Rewrite everything from "Pause the oscilloscope video playback" down to "coord(930,106)", changing every "screenshot" to "image" and leaving the rest of these lines unchanged.

## Start DATA EXCERPTS

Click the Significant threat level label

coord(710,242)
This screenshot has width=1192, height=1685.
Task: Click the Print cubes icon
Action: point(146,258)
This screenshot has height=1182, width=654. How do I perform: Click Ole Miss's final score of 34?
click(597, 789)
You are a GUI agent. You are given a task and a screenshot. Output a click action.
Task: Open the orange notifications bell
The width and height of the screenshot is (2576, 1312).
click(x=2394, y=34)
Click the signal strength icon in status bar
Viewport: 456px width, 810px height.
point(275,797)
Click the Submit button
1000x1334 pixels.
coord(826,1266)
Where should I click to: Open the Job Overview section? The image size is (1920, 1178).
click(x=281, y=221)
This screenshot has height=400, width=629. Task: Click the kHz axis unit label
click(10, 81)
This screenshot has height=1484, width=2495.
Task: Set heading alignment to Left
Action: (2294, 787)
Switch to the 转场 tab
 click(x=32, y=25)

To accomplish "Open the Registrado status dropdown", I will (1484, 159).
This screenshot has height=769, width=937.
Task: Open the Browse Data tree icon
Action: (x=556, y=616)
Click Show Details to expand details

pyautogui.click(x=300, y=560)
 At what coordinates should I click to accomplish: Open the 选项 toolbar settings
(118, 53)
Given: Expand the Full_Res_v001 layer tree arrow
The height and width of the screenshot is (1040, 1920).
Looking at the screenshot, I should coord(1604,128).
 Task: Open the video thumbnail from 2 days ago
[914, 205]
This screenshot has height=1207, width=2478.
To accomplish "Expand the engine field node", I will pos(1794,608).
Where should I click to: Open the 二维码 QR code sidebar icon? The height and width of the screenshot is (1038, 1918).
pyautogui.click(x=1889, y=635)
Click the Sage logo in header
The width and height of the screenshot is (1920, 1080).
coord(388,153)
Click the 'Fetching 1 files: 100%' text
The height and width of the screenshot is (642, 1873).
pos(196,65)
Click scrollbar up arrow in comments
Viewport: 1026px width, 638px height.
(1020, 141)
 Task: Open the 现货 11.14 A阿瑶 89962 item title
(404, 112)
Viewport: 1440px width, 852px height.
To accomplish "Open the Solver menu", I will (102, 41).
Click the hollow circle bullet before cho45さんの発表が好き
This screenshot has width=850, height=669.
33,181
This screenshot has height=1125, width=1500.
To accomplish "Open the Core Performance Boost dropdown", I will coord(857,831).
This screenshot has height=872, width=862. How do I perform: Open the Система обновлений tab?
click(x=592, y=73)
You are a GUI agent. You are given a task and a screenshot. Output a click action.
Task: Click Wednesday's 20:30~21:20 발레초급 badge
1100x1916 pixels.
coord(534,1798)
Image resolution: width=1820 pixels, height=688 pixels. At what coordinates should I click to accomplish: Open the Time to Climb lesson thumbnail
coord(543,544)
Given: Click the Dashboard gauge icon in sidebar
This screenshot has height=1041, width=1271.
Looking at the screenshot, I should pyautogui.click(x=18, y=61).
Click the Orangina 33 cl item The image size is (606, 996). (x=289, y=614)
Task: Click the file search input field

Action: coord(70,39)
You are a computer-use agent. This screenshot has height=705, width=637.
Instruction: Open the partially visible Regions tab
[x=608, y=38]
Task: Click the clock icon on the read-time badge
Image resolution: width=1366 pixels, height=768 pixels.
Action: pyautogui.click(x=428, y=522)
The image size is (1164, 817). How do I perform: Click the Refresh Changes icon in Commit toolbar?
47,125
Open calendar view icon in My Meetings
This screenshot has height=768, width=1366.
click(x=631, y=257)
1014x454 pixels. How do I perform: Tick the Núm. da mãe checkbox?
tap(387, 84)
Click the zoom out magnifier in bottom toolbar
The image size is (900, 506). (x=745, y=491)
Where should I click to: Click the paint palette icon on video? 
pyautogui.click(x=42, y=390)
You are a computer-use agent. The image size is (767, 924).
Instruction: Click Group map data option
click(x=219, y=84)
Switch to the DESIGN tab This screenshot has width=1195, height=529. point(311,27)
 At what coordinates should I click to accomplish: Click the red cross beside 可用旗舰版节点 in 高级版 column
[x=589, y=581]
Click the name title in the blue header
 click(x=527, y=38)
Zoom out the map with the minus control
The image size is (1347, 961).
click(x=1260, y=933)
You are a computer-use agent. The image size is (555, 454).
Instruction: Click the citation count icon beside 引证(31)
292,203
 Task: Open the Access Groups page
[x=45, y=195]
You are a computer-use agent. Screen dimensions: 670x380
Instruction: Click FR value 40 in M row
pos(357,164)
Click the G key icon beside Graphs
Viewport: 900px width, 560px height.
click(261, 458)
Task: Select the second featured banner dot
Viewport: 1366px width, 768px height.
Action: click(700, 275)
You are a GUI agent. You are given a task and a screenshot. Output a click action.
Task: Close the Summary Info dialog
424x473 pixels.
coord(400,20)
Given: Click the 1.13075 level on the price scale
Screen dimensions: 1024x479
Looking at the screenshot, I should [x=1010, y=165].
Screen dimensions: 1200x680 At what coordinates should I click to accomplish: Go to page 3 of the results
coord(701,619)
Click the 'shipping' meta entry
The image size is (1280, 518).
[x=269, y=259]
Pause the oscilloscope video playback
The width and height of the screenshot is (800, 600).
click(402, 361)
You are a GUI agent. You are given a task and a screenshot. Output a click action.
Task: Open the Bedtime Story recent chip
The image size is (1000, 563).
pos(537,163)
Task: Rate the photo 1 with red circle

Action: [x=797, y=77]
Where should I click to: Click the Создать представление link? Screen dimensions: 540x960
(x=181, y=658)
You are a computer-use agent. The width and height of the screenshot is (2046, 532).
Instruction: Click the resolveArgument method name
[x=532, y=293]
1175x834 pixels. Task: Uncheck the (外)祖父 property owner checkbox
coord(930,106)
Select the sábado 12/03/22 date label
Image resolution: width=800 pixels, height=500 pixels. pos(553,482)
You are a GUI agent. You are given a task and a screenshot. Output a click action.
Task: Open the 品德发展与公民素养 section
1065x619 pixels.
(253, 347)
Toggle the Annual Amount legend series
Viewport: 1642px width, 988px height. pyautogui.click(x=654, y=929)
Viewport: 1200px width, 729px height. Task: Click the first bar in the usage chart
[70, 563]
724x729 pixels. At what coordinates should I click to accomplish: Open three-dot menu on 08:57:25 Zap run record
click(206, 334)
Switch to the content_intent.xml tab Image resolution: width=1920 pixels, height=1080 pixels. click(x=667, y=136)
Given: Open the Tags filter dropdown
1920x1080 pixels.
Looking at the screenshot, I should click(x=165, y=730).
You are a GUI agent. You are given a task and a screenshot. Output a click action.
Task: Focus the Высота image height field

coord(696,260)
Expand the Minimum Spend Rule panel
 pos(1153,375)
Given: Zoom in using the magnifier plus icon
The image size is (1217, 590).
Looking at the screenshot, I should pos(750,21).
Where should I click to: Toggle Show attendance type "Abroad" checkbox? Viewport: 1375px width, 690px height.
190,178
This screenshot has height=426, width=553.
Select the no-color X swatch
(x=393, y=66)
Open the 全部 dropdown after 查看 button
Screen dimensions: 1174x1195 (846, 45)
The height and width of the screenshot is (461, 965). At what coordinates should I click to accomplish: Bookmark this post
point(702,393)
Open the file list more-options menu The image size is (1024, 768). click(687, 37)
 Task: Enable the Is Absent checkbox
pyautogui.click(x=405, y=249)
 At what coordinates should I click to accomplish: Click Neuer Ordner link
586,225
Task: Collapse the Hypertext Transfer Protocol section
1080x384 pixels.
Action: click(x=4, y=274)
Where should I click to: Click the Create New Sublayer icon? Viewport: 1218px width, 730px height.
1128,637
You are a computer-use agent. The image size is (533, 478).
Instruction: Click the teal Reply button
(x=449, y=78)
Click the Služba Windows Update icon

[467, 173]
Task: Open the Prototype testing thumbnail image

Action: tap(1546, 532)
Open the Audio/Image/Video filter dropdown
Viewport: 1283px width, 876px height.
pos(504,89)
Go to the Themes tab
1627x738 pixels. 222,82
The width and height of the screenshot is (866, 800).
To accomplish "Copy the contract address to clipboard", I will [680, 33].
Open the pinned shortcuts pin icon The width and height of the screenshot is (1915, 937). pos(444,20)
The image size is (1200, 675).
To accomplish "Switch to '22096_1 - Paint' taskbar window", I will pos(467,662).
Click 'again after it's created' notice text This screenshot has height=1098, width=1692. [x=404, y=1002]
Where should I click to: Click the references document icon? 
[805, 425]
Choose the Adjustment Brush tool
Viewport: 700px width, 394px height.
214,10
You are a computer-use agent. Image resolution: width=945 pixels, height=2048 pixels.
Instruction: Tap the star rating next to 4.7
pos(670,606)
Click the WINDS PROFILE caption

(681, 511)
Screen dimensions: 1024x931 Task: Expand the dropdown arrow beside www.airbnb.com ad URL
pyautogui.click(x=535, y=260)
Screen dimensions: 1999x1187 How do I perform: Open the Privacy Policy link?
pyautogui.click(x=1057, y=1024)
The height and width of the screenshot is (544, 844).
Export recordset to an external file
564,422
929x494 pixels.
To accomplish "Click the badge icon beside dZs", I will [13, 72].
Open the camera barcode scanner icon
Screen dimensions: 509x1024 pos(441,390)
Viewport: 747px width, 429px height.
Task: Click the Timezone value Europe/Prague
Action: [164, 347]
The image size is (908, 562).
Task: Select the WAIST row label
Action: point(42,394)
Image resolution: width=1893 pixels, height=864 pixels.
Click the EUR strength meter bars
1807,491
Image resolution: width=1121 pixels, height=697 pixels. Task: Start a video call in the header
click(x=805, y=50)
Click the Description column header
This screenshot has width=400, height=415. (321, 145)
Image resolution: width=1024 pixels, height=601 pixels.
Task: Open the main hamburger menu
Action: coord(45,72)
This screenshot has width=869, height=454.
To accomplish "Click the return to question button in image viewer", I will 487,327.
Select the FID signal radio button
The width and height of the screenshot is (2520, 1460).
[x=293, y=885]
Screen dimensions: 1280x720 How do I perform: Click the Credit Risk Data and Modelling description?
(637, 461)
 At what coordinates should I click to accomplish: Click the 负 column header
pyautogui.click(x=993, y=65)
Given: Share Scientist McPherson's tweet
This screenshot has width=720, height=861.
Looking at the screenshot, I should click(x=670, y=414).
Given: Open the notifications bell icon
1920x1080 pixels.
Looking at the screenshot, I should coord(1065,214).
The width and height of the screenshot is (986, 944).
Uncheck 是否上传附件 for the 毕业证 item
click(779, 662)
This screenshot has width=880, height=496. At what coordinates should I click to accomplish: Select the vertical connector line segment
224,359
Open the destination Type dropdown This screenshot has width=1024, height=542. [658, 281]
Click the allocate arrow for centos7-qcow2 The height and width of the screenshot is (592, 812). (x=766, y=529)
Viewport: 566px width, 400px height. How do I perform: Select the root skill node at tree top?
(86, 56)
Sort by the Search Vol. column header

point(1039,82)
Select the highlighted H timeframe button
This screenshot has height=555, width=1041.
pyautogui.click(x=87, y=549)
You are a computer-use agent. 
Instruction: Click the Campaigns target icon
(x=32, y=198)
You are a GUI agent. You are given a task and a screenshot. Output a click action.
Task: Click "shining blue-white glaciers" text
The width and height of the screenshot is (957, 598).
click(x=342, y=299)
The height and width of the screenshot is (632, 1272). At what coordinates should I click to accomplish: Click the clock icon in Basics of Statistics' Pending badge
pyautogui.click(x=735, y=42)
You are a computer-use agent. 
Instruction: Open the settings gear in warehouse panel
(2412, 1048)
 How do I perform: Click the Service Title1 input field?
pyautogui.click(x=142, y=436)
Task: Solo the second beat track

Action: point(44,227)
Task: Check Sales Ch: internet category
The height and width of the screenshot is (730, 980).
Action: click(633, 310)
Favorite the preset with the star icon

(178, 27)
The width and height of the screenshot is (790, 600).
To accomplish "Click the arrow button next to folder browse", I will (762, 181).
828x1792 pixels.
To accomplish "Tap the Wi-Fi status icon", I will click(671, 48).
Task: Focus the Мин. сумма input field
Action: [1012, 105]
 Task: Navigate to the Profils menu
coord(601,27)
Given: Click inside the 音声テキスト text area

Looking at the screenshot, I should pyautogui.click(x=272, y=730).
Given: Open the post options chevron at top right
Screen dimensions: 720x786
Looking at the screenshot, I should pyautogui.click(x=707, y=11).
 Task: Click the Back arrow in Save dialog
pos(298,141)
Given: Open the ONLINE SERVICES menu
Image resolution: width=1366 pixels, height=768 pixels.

## End DATA EXCERPTS

■ **RESPONSE**:
Pause the oscilloscope video playback
The width and height of the image is (800, 600).
click(402, 361)
You are a GUI agent. You are given a task and a image. Output a click action.
Task: Open the Bedtime Story recent chip
The image size is (1000, 563).
pos(537,163)
Task: Rate the photo 1 with red circle

Action: [x=797, y=77]
Where should I click to: Click the Создать представление link? Screen dimensions: 540x960
(x=181, y=658)
You are a computer-use agent. The width and height of the image is (2046, 532).
Instruction: Click the resolveArgument method name
[x=532, y=293]
1175x834 pixels. Task: Uncheck the (外)祖父 property owner checkbox
coord(930,106)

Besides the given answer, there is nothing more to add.